Fancy Ghetto
Alexandre Désilets
Indica Records
Les attentes étaient grandes envers ce troisième opus de l’auteur-compositeur-interprète Alexandre Désilets, que ses deux premiers albums, d’une belle qualité, avaient situé en bonne place dans le cœur des critiques et des amateurs de cette pop aérienne qui se fait omniprésente depuis quelques années. Fancy Ghetto ne remplit pourtant pas toutes ses promesses.
Avec cette nouvelle offrande, Alexandre Désilets emprunte une approche plus rock, il offre une musique pop qui se veut plus vive, plus audacieuse, mais qui demeure malgré tout sage et horriblement générique. Les différentes pièces de l’album, dont certaines ne sont pourtant pas dénuées d’originalité et de qualités — les arrangements sont souvent fins, les textes travaillés, les atmosphères riches —, se succèdent sans susciter l’émotion, laissant l’auditeur de marbre. Certes, les rythmes, prenants, peuvent parfois provoquer une vague envie de danser, mais il se dégage de l’ensemble une grande et uniforme froideur. La musique est belle, pour peu qu’on aime le genre, mais généralement trop peu incarnée. Les synthétiseurs, les guitares électriques, les pianos et les autres omnichords, malgré l’indéniable efficacité des arrangements, ne suffisent pas à donner assez de tonus à un album qui manque cruellement d’aspérités, sinon de personnalité.
Néanmoins, le produit est d’une grande qualité : la réalisation de François Lafontaine — eh oui, le claviériste de Karkwa, encore lui — est précise et énergique, et les musiciens — Samuel Joly aux percussions, François Plante à la basse électrique, Olivier Langevin à la guitare et François Lafontaine au piano et au synthétiseur — livrent une partition parfaite. Les textes, coécrits par Désilets et Mathieu Leclerc, nous offrent une suite poétique douce-amère, constituée d’une ribambelle de contes d’amour nocturnes. Certaines chansons émergent de l’ensemble de façon plus qu’avantageuse : la pièce Fancy Ghetto, entêtante, est redoutablement efficace, bien servie par un texte et un rythme accrocheurs; l’incantatoire Tout est perdu ensorcelle; mais la palme revient à la touchante et puissante ballade Rejoins-moi, cosignée par l’excellent et habile Éric Goulet.

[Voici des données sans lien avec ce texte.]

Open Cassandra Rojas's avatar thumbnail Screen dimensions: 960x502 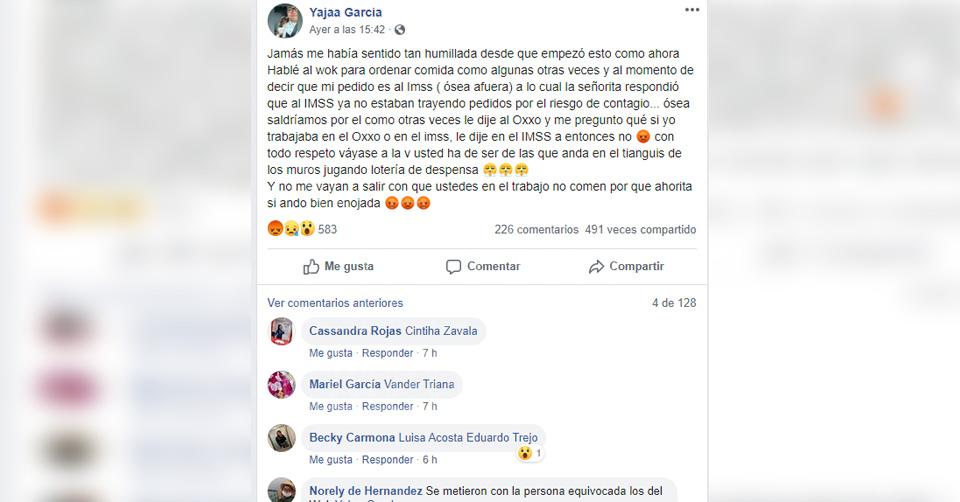pos(282,331)
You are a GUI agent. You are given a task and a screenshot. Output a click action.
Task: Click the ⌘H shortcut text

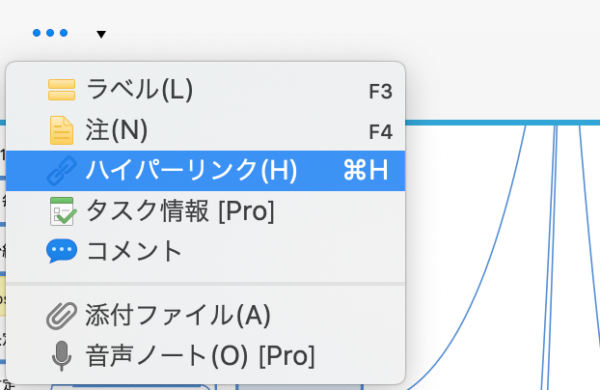366,170
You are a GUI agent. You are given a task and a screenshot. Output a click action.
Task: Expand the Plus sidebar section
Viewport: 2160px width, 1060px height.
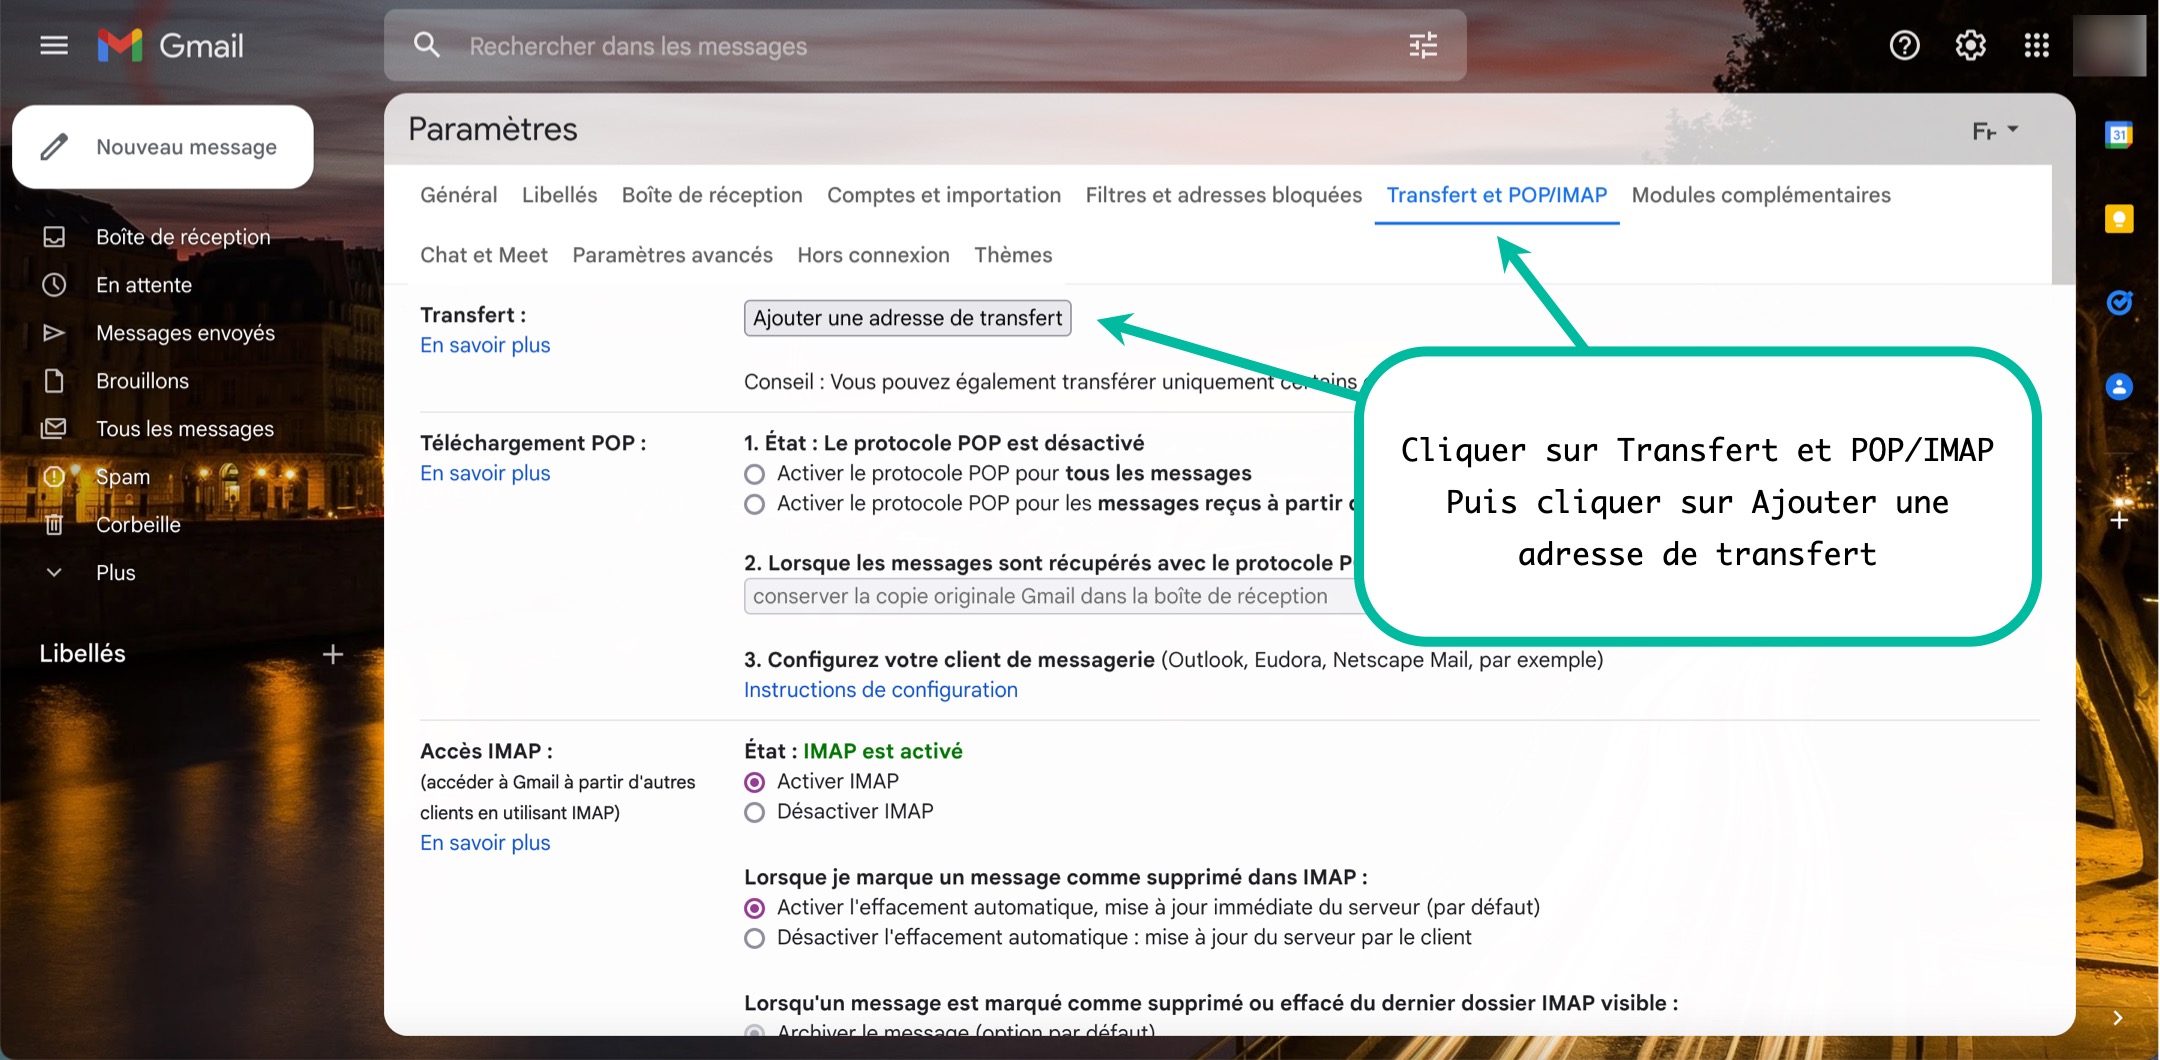coord(115,573)
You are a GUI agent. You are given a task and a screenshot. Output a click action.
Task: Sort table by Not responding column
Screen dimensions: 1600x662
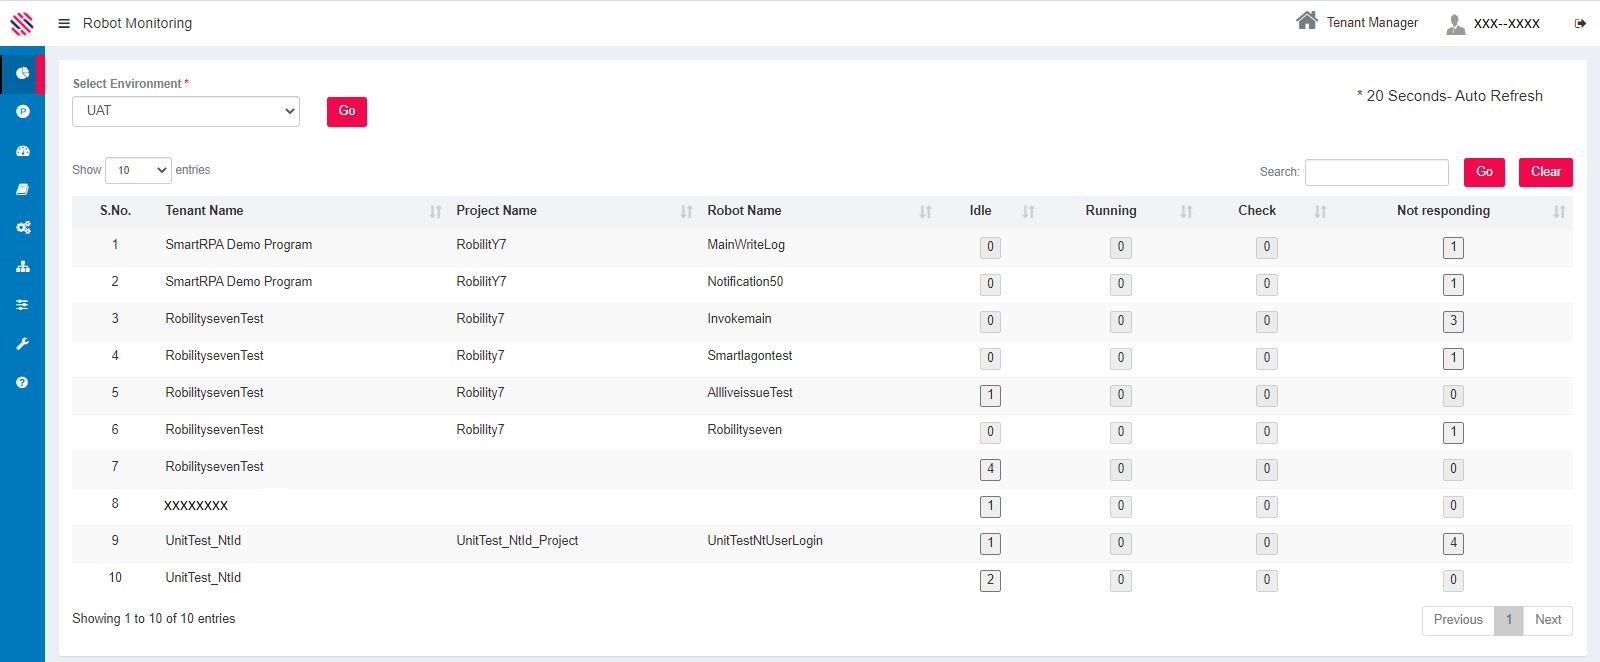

Bref, s’il est techniquement irréprochable, Francy Ghetto pèche cependant par excès de froideur. Le souffle manque souvent, et si l’oreille accroche, le cœur ne s’emballe guère. Il s’agit cependant d’être honnête : les inconditionnels du genre, amoureux de Nevsky ou de Peter Peter, risquent fort d’apprécier. Grandement. Et ce, malgré un grave manque d’intensité, qui vient miner un album qu’on espérait plus éclaté, plus senti.